══ Data for analysis ══
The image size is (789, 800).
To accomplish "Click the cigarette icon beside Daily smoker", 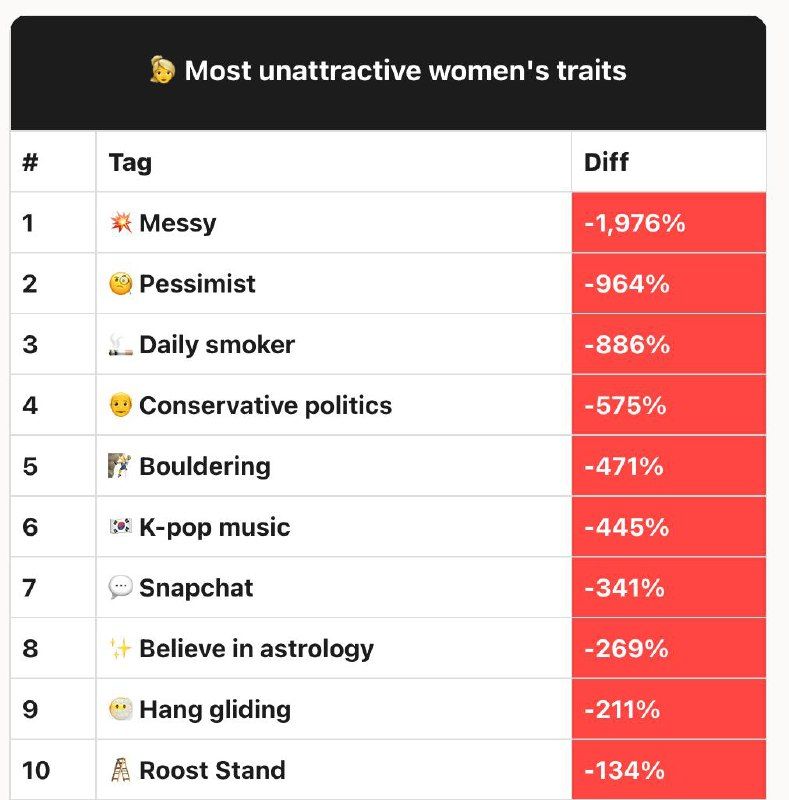I will pyautogui.click(x=120, y=345).
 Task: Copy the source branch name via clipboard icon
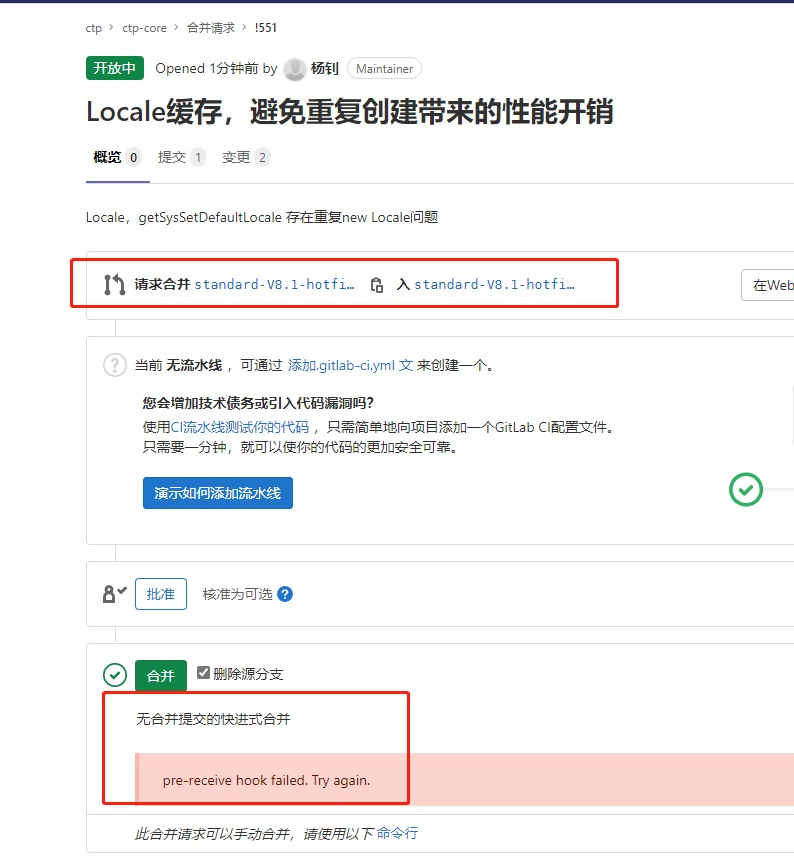(376, 285)
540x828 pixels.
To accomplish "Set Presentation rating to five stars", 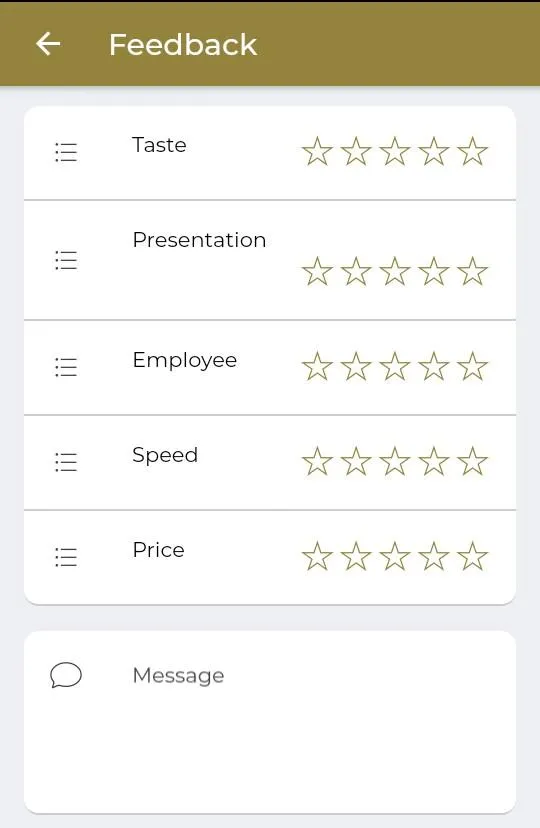I will click(472, 271).
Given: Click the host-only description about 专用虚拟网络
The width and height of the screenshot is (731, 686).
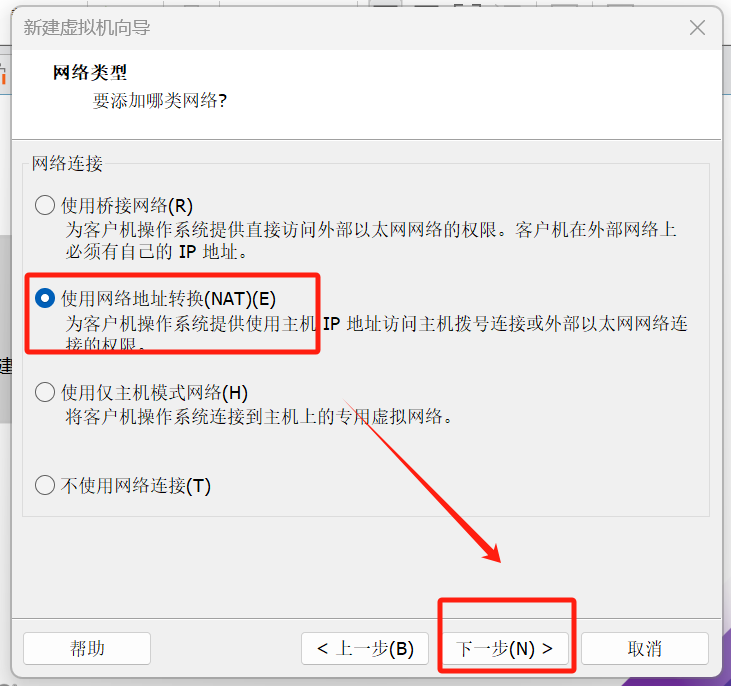Looking at the screenshot, I should (259, 416).
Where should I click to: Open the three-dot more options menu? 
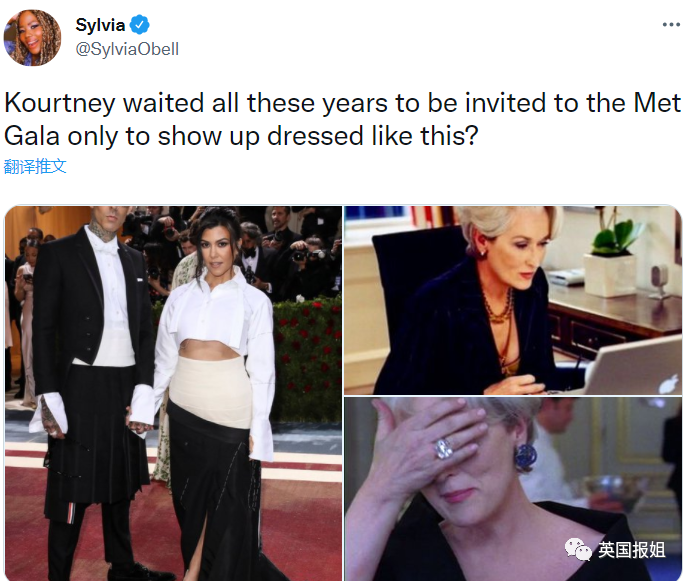pyautogui.click(x=671, y=25)
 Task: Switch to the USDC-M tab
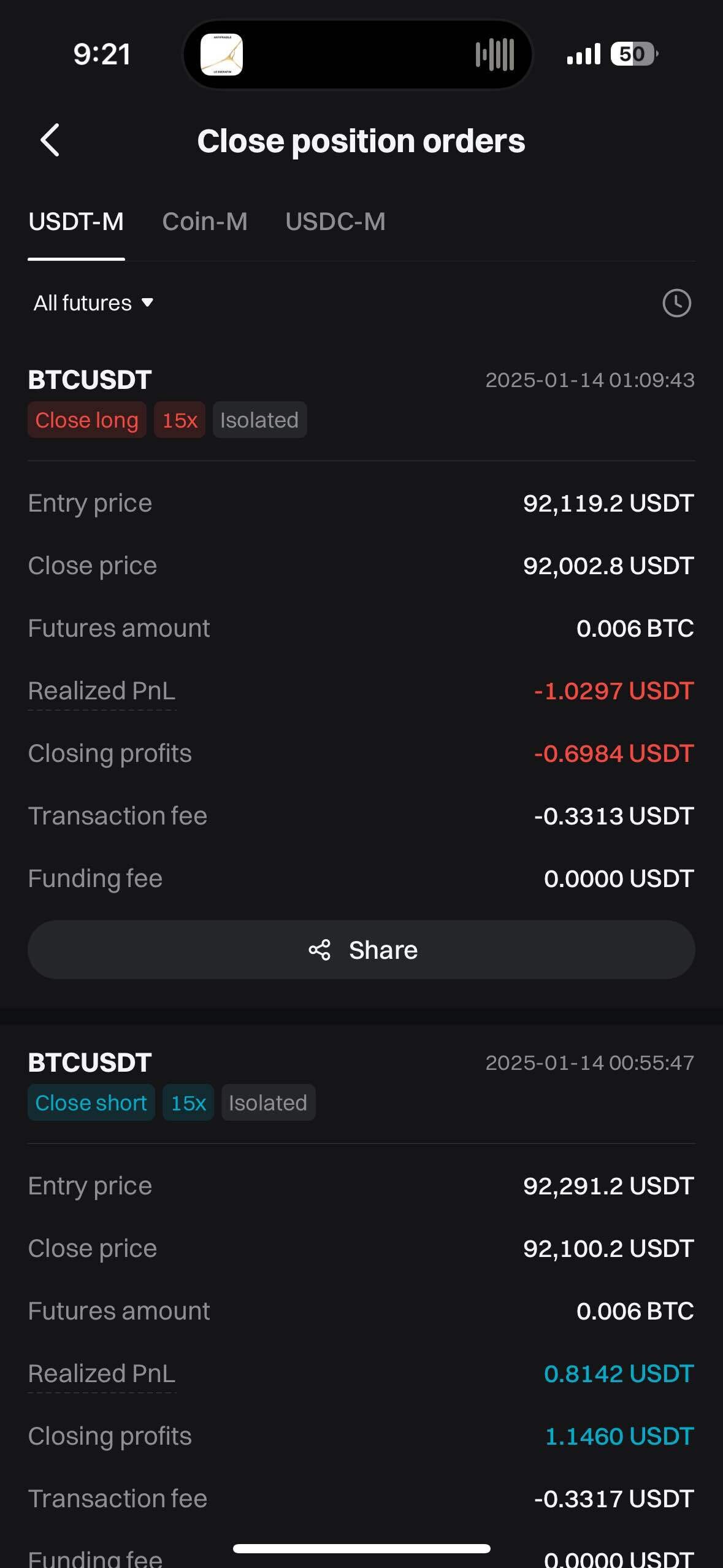click(335, 221)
═══
§ **What to work on**: Skipping any pictures, copy the line that holds "Given: Click the" and each line after it through the last line of the records, unchanged, and no other lines.

§ **Solution**:
Given: Click the host-only description about 专用虚拟网络
The width and height of the screenshot is (731, 686).
Looking at the screenshot, I should (259, 416).
Where should I click to: Open the three-dot more options menu? 
pyautogui.click(x=671, y=25)
 Task: Switch to the USDC-M tab
click(335, 221)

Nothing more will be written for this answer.